Directions
Change "GUI agent" to "desktop agent" in each of the records below, leaving every other word as it is.

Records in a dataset

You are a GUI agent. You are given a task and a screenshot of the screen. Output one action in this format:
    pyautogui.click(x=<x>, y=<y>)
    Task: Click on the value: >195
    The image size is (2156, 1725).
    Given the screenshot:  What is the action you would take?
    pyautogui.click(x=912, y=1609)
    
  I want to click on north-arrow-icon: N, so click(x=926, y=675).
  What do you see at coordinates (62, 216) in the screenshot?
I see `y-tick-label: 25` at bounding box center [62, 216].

Written response
You are a desktop agent. You are given a task and a screenshot of the screen. Output one action in this format:
    pyautogui.click(x=<x>, y=<y>)
    Task: Click on the value: >195
    The image size is (2156, 1725).
    Given the screenshot:  What is the action you would take?
    pyautogui.click(x=912, y=1609)
    
  I want to click on north-arrow-icon: N, so click(x=926, y=675).
  What do you see at coordinates (62, 216) in the screenshot?
I see `y-tick-label: 25` at bounding box center [62, 216].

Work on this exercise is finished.